Before I start, though, I should make clear that I love voting. For as long as I could vote I’ve been a self-proclaimed “Political Junkie”. Voting is a big deal for me in my house and I have always looked forward to election time and exercising my “democratic right”. But not voting is as much a democratic right as voting. So it would be wrong to punish people for not casting a ballot in federal, provincial or municipal elections.
Many people who choose not to vote may be attempting to show their discontent with politicians and politics in general, but most are simply apathetic. But what drives their apathy? Is it their fault they don't care enough to go to a polling station or is there something about our politicians and politics that has caused them to tune out? As voter turnout in recent elections slips to 50% more and more of the hand-wringing, eat-your-peas, poke-noses who dominate our public debates have called for a mandatory voting law, along the lines of the one in Australia, where non-voters are fined and turnout is often over 90%. But why do we automatically assume the problem is with those who chose not to vote, rather than with those who have failed to inspire them to vote?
There’s something that kind of bugs me about the way people criticize those who don’t vote. It feels very sanctimonious, similar to the way some people lecture you to eat healthy, exercise or breastfeed. Democracy is great and voting is a key component of any free society. But people also have a right not to vote and, indeed, I think not voting is a perfectly defensible choice. Here are three reasons why.
1. Voting is irrational. People keep saying that “every vote counts” but the honest truth is that your single vote will almost certainly not make a difference. Even the closest of races are not decided by a single vote. For every voter out there, the outcome in their riding would be identical whether they bothered to vote or not. Voting is something that requires a non-trivial investment of time and effort for which you get no obvious pay off. Of course, if a thousand or a million people thought that way, their decision not to vote would make a difference. But that doesn’t make any one vote more significant, or the decision of any one voter not to bother voting any less rational. The real question is not why so many people don’t vote but why so many people do. The best argument I’ve heard is that we vote not to change the outcome of an election but because it makes us feel good or signals to others that we are smart, engaged citizens. This is why some efforts to make voting easier with mail-in or online voting have actually decreased voter turnout: when no one can see us voting, it’s not so attractive.
2. The major parties aren’t that different. For example, While the New Democrat Party (NDP) and the BC Liberal Party did their best to convince voters that the May 14 Provincial election was a choice between a socialist dystopia and a heartless right-wing regime, the fact is that by any reasonable standard the two parties’ policies just aren’t that different. One way to frame this argument is: “Why bother choosing between the lesser of two evils?” Most Canadians agree on most things and, as a result, neither party was offering a radical platform that would change things that much.

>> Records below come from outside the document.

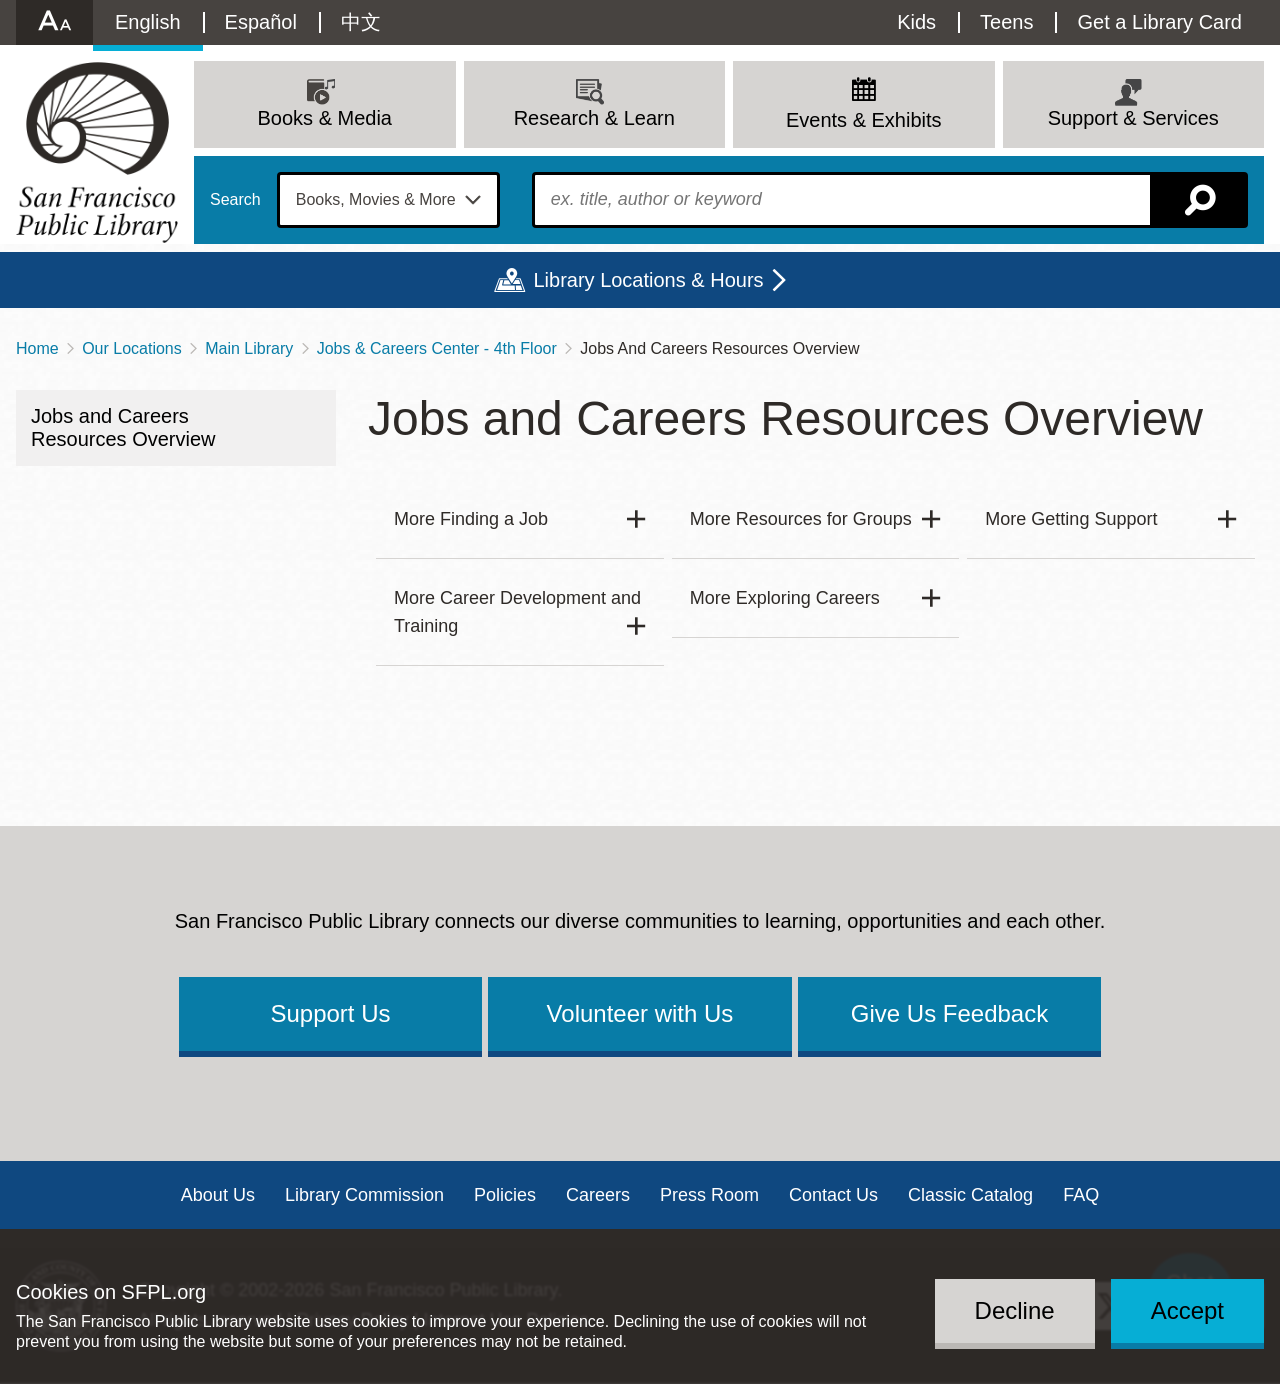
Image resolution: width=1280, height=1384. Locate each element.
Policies (505, 1195)
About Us (218, 1195)
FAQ (1081, 1195)
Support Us (330, 1013)
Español (261, 22)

Both parties support public health care and public education. Both parties were planning to slightly increase taxes on those earning more than $150,000. And their philosophy on corporate tax rates differed by a single percentage point. Sure, there were some issues on which the parties disagreed, like resource development. But even here the differences weren’t as big as some people made them out to be (both parties support natural gas extraction; neither one seemed likely to approve the Northern Gateway pipeline). For some voters, of course, there were issues they care deeply about on which the parties indeed differ. But most citizens could, quite reasonably, say they’d be fine if either party got in.
3. Low voter turnout may be a signal of contentment. The conventional wisdom of why voter turnout has been dropping for decades is that people are becoming disengaged from the political process and turned off by politics. But there’s an equally likely explanation: people are pretty happy and agree with each other. The highest turnout in recent memory in Canada occurred in 1995, when 93% of Quebecers turned out to vote in that province’s sovereignty referendum. The stakes in that election were huge. Half the voters wanted to create a new country.
A common argument you hear is that if you don’t vote on Election Day, you don’t have a right to complain for the next four years. I don’t actually buy this argument as it presumes that your one vote would make a difference which, as we’ve established, it won’t. So I say non-voters still have free reign to bitch and moan as much as voters do. The no-complaint point is also, I think, a profoundly weird argument for voting. Are we really saying people should vote not to choose their own government or be politically engaged but so they can whine for four years without guilt?
While I think it’s OK if someone chooses not to vote, I also think we should do everything we can to boost voter turnout. We should want our government to reflect the will of the people. I think projects like the mock Student Vote are a great idea. And it’s worth thinking about whether switching to a different style of voting, like proportional representation, might encourage more people to take part.
But people who choose not to vote aren’t bad people. They’re not undermining democracy. And they shouldn’t be ashamed of themselves. The right to vote includes the right not to vote. And we need to respect that.
In my opinion it would be wrong to bribe or threaten citizens to cast ballots.